The drop/reactive squats should use around 50-55% of your 1RM+85% bodyweight for speed and VJ goals. If it's a negative value, get stronger first :)
 
KOArtist said:
I MEANT in the long term situation, obviously, as I said to try running every day for a MONTH and then retest your squat.

The only thing silly is believing that endurance training will help your VJ, which must be what you believe ("I guess the better question is why do you not believe that building endurance increase vj."

LOL, take "building endurance" to the extreme and what do you have? A bunch of slow-twitch marathon runner looking fools that can't jump for shit, although they may be able to repeat their 5 inch vert 1,000 times, lol.

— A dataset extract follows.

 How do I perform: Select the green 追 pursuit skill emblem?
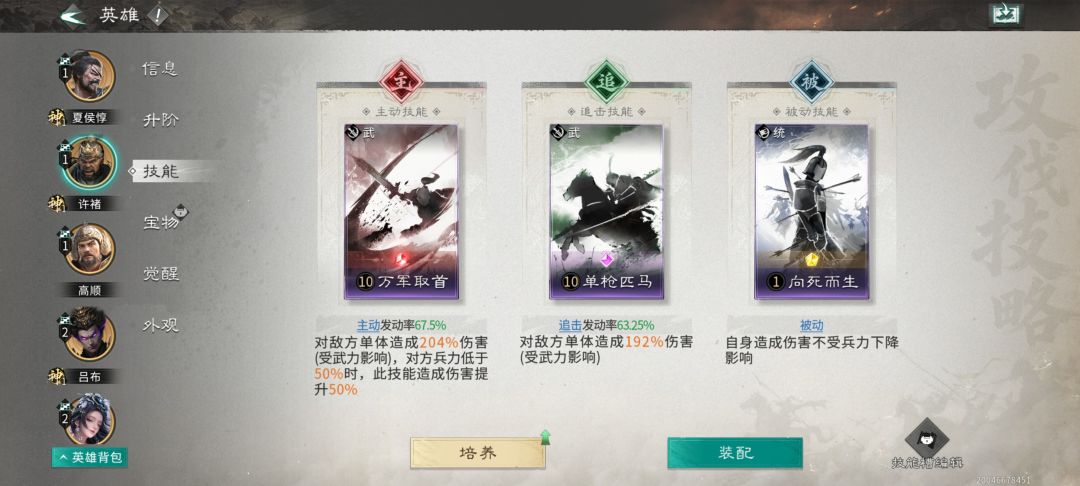pos(606,81)
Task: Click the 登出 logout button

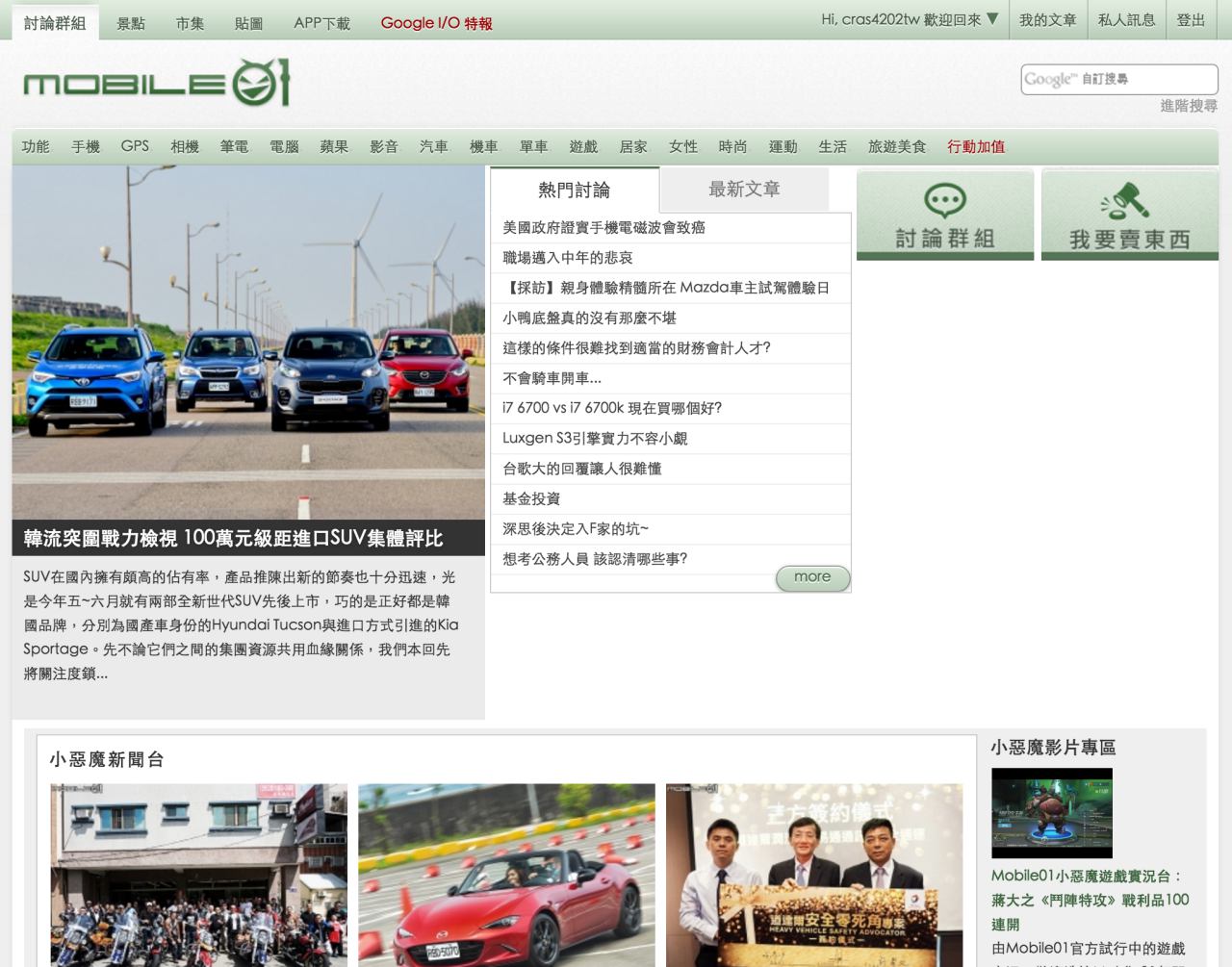Action: pyautogui.click(x=1191, y=20)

You know , I never read this rubbish...
I used to sprint quarters and I had well over a 45-50 vertical leap, and I never squatted more then 315 back then.

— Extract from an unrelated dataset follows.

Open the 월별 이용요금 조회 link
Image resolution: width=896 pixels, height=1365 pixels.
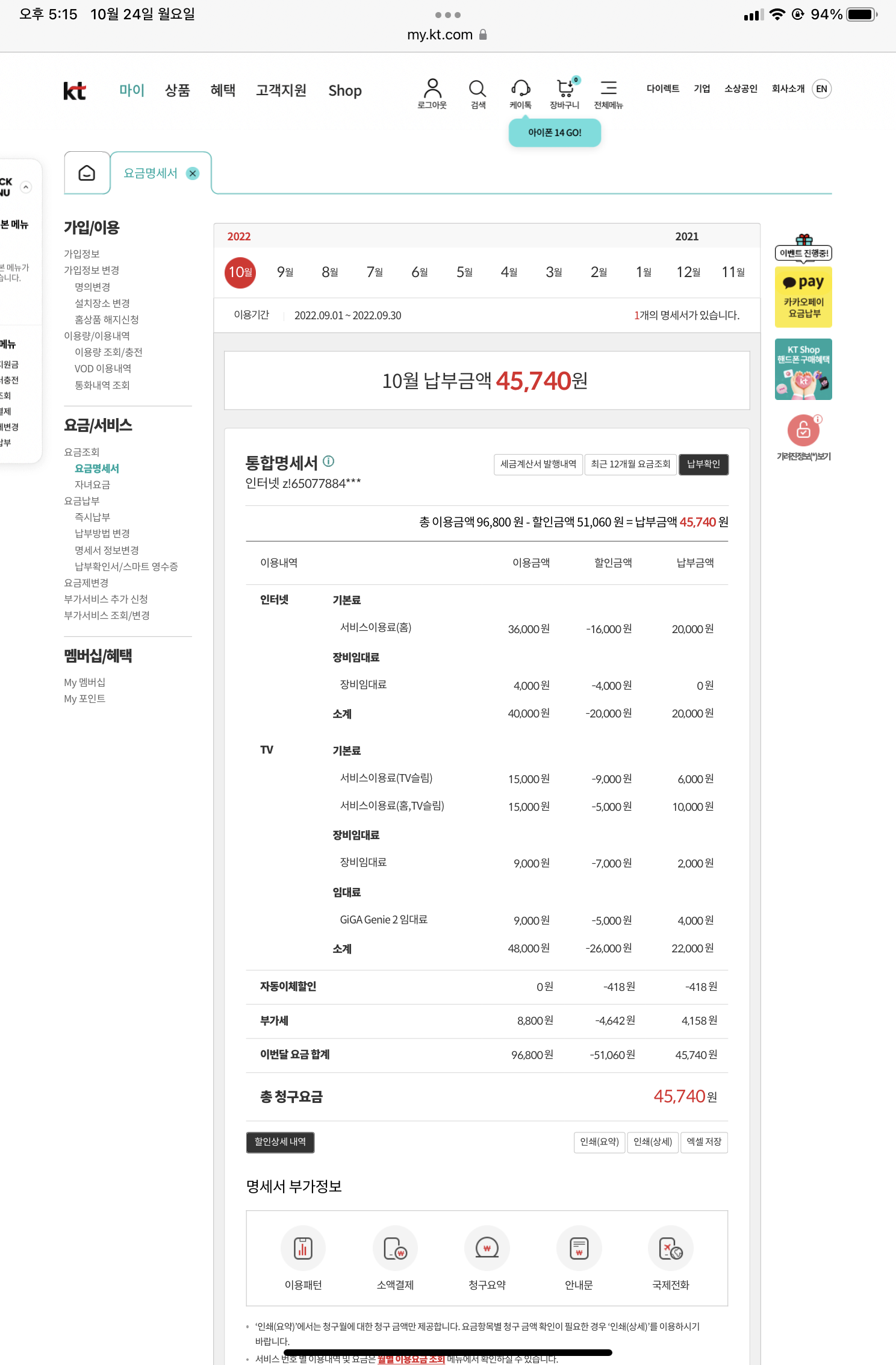pos(411,1359)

Yes , running does help your vertical. Once again the armchair quarterback with no sports training say all sorts of silly junk such as the junk above
 
But your 45-50inch VJ was not a standing one though - flat footed etc

and there's the difference

there is nobody in this world that can jump over 40inches standing flat footed without training - period
You need to be damn strong in relation to your bodyweight to do that as a basic requirement. The human body is not exactly a light thing.

standing 2 footed VJ or even 2 leg running jumps to a lesser degree, require more strength than reactivity. Running one leg jumps are mostly reactive, people who jump like this don't need to be as strong, but they are usually very light as well
 
coolcolj said:
But your 45-50inch VJ was not a standing one though - flat footed etc

and there's the difference

there is nobody in this world that can jump over 40inches standing flat footed without training - period
You need to be damn strong in relation to your bodyweight to do that as a basic requirement. The human body is not exactly a light thing.

standing 2 footed VJ or even 2 leg running jumps to a lesser degree, require more strength than reactivity. Running one leg jumps are mostly reactive, people who jump like this don't need to be as strong, but they are usually very light as well

And I'll repeat my inital question , when in basketball , or any sport for that matter , do you jump from a flat footed position??